§ Task inputs
----------

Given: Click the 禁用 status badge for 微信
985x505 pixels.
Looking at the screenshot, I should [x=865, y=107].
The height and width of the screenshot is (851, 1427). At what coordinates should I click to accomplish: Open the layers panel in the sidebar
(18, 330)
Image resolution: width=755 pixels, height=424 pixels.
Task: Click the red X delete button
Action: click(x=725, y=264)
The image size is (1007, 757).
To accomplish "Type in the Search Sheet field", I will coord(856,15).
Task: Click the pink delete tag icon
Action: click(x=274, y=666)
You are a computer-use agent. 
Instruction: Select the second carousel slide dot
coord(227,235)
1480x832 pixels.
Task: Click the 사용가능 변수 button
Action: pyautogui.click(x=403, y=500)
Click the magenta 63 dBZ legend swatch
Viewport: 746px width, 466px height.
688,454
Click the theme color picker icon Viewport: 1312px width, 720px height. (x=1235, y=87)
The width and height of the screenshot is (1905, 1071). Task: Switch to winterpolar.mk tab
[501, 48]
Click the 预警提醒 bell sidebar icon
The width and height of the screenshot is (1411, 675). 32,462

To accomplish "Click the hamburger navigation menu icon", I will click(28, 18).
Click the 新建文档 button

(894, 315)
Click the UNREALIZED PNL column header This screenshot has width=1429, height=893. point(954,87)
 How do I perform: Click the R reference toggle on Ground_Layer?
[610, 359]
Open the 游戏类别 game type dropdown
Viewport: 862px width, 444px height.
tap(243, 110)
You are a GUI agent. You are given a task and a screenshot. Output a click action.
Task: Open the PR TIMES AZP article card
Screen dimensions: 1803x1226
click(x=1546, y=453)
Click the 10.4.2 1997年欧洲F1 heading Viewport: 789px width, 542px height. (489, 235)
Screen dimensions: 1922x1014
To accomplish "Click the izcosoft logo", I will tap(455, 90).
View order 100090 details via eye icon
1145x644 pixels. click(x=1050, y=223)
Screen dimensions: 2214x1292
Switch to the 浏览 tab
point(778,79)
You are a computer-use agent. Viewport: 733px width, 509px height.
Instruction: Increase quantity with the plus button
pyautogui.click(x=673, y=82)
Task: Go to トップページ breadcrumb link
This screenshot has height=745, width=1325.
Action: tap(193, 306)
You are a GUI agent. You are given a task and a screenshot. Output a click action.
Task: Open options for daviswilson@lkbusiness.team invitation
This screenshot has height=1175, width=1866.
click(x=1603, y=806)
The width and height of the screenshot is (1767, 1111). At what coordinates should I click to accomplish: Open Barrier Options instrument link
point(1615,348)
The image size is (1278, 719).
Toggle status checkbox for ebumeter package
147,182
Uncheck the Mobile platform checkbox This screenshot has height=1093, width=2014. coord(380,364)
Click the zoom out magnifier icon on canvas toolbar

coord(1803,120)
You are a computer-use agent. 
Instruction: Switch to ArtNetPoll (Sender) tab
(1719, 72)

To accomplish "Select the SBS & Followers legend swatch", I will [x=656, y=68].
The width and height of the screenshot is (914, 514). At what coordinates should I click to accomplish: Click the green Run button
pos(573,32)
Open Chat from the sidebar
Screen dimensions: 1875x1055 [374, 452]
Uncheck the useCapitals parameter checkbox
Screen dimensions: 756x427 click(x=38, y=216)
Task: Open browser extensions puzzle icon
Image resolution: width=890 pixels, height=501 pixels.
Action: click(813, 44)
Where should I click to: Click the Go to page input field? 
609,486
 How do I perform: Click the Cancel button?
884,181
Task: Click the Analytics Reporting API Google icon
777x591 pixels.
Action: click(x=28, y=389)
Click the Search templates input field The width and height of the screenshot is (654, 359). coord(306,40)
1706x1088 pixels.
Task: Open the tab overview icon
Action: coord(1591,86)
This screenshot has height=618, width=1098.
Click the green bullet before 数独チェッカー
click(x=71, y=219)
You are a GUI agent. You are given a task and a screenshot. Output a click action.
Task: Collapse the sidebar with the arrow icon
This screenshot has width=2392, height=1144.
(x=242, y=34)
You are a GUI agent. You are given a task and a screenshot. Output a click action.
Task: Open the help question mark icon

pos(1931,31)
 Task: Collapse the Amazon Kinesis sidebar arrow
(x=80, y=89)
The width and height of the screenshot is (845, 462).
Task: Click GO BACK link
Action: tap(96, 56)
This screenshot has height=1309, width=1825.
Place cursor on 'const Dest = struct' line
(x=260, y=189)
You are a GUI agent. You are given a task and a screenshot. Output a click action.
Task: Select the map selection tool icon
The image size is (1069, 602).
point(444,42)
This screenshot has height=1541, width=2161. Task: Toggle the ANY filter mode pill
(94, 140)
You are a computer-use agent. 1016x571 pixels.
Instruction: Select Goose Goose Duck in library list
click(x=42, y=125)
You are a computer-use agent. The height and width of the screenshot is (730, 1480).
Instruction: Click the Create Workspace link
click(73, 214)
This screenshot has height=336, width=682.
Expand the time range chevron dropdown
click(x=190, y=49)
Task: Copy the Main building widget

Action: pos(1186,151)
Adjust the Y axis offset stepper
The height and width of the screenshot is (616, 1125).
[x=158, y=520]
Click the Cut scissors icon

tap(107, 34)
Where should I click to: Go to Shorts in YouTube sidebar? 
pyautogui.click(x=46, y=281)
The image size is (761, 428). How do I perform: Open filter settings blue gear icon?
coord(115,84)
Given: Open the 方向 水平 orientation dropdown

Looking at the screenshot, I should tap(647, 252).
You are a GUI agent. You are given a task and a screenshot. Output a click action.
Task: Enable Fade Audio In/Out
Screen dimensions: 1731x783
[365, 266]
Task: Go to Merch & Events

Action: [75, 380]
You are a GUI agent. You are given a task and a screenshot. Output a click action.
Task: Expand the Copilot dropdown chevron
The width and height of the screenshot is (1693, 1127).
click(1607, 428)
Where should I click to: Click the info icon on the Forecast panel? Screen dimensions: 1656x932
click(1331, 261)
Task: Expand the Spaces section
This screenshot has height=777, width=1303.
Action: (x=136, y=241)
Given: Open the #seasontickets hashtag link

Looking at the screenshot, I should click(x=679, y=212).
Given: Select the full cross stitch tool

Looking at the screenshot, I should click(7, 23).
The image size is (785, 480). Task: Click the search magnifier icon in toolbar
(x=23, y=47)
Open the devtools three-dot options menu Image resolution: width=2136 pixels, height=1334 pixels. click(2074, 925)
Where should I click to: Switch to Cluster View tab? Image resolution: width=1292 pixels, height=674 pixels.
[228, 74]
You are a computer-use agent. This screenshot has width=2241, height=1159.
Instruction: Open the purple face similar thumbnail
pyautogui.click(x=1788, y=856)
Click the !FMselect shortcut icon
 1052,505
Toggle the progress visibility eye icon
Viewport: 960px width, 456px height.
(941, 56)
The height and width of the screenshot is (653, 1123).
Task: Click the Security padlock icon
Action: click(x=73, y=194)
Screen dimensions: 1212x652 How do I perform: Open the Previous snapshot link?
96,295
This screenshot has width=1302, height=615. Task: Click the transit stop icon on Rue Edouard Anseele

----------

§ Instructions to follow
Up to and including the line that holds "The image size is (1007, 757).", reproduce the records above exactly from their first line, and give nothing else.

§ Answer section
Given: Click the 禁用 status badge for 微信
985x505 pixels.
Looking at the screenshot, I should [x=865, y=107].
The height and width of the screenshot is (851, 1427). At what coordinates should I click to accomplish: Open the layers panel in the sidebar
(18, 330)
Image resolution: width=755 pixels, height=424 pixels.
Task: Click the red X delete button
Action: click(x=725, y=264)
The image size is (1007, 757).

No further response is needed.